È tornata in libertà la donna nigeriana di 28 anni, arrestata venerdì mattina dai Carabinieri della Sezione Radiomobile della Compagnia di Latina per l'inspiegabile quanto violenta aggressione consumata ai danni di un'addetta alle pulizie all'interno del pronto soccorso. Lo ha stabilito il giudice monocratico del Tribunale di Latina a margine del processo celebrato con rito direttissimo: dopo la convalida, infatti, l'udienza è stata rinviata e alla richiedente asilo politico è stata concessa la sola misura cautelare dell'obbligo di firma.
L'episodio si era consumato in circostanze difficili da spiegare, senza una logica ben precisa e la donna finita in manette mostra evidenti segni di squilibrio, ma la violenza del tutto gratuita con la quale si era avventata contro l'operatrice dell'ospedale Santa Maria Goretti, aveva destato stupore e incredulità. Basti pensare che la vittima, colpita con pugni al volto dopo essere stata spinta con la testa contro un sostegno in ferro, aveva richiesto le cure dei medici ed era stata dimessa con una prognosi di trenta giorni, quindi con lesioni personali tali da far scattare un provvedimento d'ufficio da parte delle forze dell'ordine, anche in assensa di una denuncia formale. Oltretutto la straniera si era ribellata all'intervento dei Carabinieri, opponendo un'energica resistenza.

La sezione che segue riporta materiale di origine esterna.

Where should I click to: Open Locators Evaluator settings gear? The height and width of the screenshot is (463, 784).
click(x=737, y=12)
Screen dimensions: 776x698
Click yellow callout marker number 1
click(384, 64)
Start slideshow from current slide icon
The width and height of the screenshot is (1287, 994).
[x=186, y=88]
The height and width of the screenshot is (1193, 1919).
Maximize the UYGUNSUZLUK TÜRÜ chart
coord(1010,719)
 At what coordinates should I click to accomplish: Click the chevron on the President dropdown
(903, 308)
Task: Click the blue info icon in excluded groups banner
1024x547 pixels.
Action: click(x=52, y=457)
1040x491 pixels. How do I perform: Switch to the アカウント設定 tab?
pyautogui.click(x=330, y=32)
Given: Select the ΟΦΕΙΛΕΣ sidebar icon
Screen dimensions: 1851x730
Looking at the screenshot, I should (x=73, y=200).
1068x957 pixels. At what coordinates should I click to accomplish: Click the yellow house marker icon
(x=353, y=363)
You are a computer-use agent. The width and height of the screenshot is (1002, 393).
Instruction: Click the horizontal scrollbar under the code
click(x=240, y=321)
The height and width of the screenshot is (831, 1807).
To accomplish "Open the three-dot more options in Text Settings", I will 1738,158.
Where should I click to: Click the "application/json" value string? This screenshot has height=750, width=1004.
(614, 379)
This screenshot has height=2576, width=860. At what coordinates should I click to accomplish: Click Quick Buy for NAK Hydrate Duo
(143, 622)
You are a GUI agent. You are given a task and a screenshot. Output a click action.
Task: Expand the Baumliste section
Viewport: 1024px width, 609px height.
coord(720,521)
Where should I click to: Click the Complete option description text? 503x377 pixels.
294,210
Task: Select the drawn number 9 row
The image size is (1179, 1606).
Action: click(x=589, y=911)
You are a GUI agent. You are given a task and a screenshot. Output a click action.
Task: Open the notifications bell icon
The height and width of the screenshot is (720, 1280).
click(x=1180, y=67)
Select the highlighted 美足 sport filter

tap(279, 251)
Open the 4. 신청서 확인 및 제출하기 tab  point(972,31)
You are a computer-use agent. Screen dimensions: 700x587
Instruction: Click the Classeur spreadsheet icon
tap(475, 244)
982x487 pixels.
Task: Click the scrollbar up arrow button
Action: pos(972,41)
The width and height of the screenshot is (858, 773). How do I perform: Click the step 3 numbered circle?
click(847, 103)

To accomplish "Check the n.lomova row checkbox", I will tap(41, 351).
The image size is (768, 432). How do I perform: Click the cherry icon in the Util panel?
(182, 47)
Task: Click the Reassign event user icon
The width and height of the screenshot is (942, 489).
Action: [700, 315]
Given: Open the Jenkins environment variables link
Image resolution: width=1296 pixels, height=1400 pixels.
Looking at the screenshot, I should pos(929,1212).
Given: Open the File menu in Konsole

Insomma, con il suo comportamento la 28enne ha dimostrato di essere socialmente pericolosa, ma per ora è sufficiente l'obbligo di presentazione in caserma per la firma per tenerla sotto controllo. Almeno fino alla prossima udienza, quando potrebbe essere condannata e tornare nuovamente in libertà. In compenso la folle impresa di cui si è resa protagonista potrebbe influire sulla richiesta di asilo politico ancora in via di definizione.